A dos minutos para el final, la victoria era posible, aunque Kobi Simmons tenía otros planes. Un triplazo del norteamericano desde el 6.75 ahogó a los grancanarios, que en el siguiente ataque no acertaron con la réplica por un fallo de Brussino. Sin embargo, un dos más uno de Robertsson dio vida y la siguiente defensa fue buena, por lo que el Granca tuvo bola para ganar.
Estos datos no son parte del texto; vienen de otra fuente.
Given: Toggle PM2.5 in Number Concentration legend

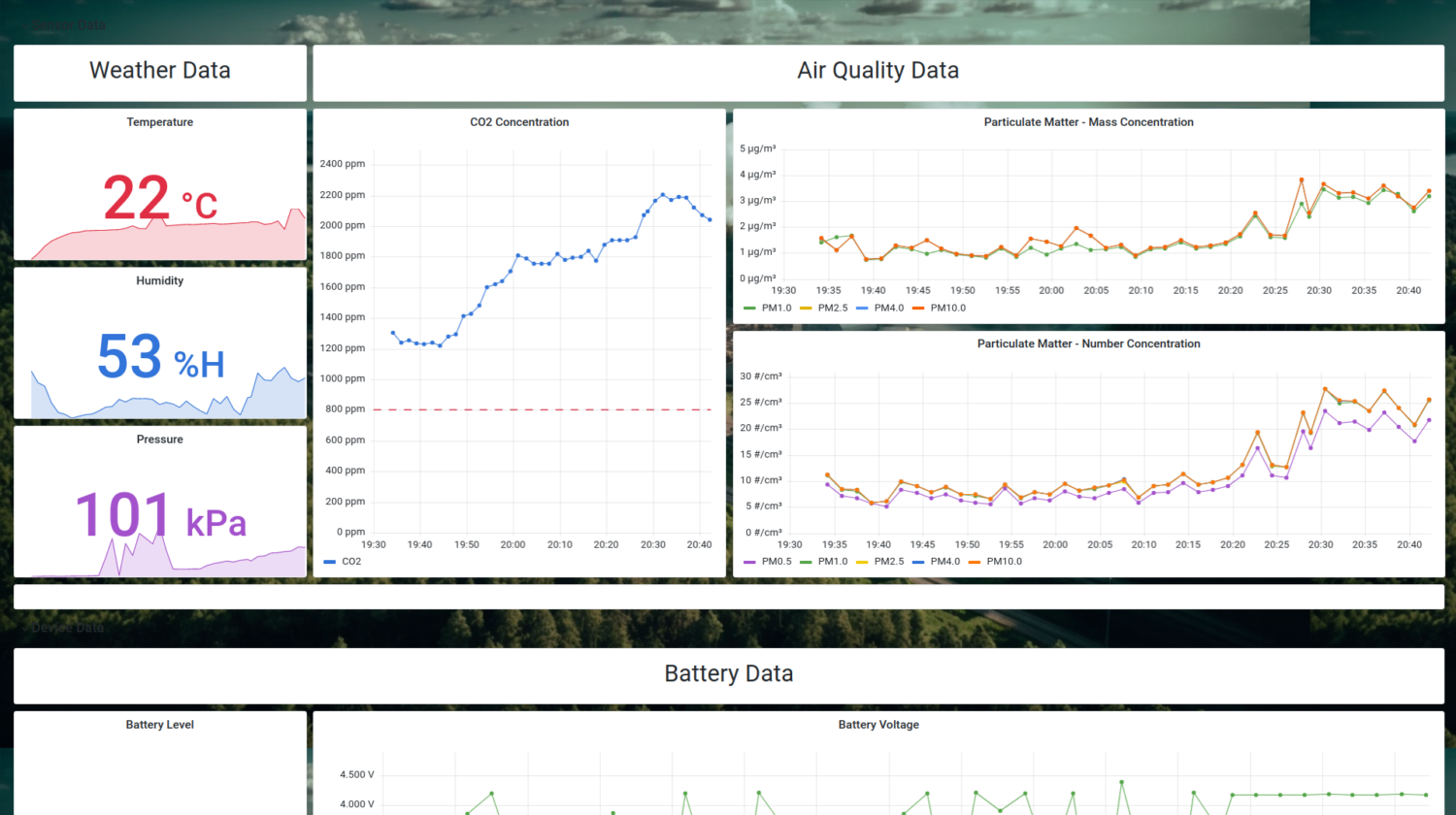Looking at the screenshot, I should 888,562.
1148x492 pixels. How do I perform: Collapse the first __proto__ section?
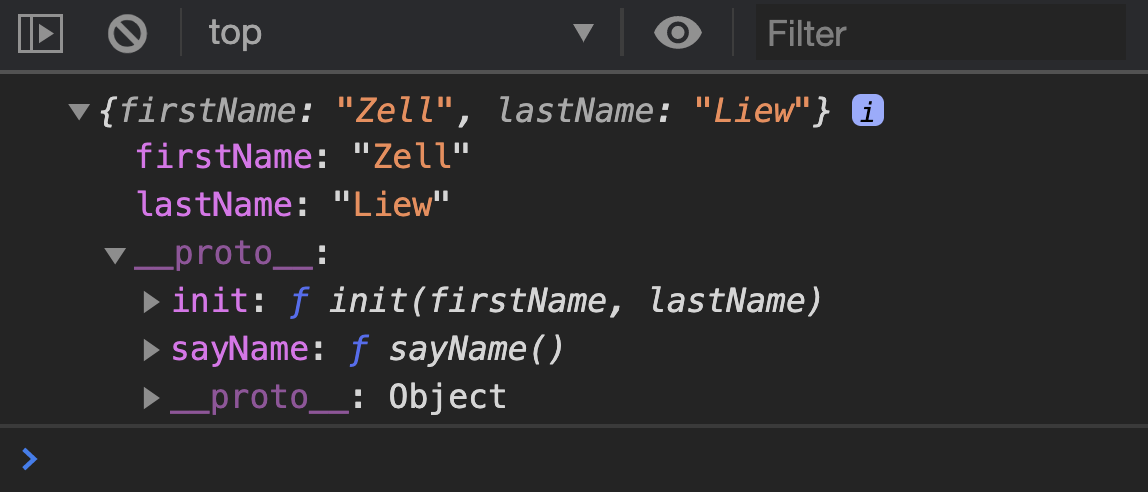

La responsabilidad recayó de nuevo en Robertsson, que primero le sacó una falta a Simmons que no le llevó a la línea al no estar en bonus y después transformó un lanzamiento muy difícil desde el exterior para poner por delante a los visitantes a poco más de 12 segundos para acabar (85-86).

Trent Forrest y se acabó

No obstante, la euforia de todo el banquillo, incluida la del Che, quedó en nada cuando Trent Forrest, por potencia y velocidad, se encaminó hacia el aro para anotar un canastón con rectificado más falta que cerraría el duelo. El de Alabama anotó el adicional y, sin tiempos muertos, el Gran Canaria se encomendó a Wong para buscar la prórroga. Sin embargo, el escolta amarillo se dio de bruces con el muro de Diakite y no logró alargar el envite pese a tener a Metu completamente solo y desmarcado bajo el aro (88-86).

Ahora, el Granca tendrá que esperar al próximo sábado (19.00 horas, DAZN) para resucitar en un careo a muerte, en una final absoluta en el Arena ante un Casademont Zaragoza que, en esta misma jornada, ganó al Lleida en casa (107-91) y supera, por un triunfo, a los claretianos. Aunque el nuevo entrenador no quiera apretar todavía el botón del pánico, quizás ya no haya demasiado margen para no tener miedo pese a que el cambio de actitud de los jugadores supone un paso clave para salvar la categoría.